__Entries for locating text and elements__
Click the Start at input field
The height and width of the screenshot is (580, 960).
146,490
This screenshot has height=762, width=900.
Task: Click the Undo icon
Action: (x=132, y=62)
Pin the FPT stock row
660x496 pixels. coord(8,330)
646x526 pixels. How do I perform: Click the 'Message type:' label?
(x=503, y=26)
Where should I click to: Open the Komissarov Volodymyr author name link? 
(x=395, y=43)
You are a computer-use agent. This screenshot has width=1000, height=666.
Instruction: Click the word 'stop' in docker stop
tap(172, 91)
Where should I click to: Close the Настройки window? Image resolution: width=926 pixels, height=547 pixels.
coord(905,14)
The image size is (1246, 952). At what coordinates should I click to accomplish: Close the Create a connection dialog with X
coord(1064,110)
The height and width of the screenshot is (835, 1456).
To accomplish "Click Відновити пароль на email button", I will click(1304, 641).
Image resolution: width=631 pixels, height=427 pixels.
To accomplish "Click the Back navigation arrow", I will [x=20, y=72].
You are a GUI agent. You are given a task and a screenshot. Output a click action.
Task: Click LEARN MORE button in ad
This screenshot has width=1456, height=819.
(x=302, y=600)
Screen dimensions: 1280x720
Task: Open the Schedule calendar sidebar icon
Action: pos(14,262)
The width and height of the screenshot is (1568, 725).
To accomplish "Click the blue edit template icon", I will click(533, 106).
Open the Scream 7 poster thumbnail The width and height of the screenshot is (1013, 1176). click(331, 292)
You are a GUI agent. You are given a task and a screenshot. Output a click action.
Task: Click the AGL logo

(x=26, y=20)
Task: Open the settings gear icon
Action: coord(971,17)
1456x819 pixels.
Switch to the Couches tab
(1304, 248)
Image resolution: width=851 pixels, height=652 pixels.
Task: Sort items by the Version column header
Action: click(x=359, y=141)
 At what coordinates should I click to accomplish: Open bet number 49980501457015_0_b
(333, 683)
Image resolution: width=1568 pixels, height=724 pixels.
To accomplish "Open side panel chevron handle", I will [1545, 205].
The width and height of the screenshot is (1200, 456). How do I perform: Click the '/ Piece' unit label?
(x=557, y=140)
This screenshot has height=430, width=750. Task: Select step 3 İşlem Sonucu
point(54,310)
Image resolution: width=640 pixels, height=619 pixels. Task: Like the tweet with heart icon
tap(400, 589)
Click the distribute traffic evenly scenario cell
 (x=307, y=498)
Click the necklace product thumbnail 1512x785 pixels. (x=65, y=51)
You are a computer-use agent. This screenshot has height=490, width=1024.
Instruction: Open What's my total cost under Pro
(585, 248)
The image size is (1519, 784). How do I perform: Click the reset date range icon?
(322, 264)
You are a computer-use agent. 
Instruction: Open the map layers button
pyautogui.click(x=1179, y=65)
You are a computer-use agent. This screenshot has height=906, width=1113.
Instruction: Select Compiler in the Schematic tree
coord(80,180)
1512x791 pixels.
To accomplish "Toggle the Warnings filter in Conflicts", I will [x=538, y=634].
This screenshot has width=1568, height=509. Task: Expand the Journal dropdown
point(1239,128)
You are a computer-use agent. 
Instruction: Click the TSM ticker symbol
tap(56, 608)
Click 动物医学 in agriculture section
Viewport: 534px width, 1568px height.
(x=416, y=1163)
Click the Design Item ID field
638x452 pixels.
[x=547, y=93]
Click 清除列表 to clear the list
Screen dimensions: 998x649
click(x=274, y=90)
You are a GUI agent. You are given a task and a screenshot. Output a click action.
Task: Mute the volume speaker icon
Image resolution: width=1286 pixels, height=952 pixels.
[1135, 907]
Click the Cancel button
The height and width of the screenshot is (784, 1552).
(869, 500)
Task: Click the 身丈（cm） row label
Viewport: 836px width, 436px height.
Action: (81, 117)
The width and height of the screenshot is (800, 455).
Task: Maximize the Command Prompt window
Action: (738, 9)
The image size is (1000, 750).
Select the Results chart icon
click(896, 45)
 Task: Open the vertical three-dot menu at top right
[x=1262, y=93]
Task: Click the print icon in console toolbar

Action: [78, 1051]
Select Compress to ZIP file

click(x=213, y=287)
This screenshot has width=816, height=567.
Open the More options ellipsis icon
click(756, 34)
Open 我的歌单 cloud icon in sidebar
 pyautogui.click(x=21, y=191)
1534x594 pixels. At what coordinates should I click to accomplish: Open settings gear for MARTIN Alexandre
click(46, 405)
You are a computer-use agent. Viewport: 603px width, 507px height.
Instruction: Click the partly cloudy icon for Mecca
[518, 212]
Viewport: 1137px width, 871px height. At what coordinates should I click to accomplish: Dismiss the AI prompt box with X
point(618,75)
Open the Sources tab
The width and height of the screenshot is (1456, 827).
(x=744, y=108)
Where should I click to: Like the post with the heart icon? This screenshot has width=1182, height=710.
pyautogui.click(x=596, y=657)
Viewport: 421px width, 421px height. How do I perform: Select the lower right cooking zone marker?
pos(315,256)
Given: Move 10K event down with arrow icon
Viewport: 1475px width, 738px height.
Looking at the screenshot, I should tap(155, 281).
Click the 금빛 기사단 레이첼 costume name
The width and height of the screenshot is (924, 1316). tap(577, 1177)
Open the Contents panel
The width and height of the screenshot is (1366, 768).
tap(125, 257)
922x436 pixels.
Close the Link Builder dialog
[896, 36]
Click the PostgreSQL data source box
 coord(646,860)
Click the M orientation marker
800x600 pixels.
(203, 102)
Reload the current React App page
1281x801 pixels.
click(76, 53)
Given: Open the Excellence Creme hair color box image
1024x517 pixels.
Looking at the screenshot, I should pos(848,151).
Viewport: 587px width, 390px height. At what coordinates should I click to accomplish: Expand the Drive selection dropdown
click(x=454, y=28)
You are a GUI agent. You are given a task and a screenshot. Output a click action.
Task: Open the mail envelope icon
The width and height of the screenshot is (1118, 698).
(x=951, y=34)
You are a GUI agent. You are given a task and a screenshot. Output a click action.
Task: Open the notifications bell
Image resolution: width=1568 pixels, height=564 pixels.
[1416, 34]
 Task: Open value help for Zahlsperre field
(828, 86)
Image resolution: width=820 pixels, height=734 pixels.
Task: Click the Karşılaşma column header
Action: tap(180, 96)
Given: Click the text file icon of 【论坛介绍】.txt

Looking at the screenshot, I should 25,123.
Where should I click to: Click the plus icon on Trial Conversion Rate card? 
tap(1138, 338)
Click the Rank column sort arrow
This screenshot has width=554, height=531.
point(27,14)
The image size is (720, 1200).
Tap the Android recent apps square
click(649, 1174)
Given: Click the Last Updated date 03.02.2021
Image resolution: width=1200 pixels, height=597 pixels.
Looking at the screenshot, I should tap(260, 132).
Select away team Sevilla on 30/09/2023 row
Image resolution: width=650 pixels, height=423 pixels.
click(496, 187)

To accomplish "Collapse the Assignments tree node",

__What is expected__
From the rows above, pull out every line that contains the string "thumbnail", treating differences in case as significant.

__The answer__
Open the Scream 7 poster thumbnail The width and height of the screenshot is (1013, 1176). click(331, 292)
Click the necklace product thumbnail 1512x785 pixels. (x=65, y=51)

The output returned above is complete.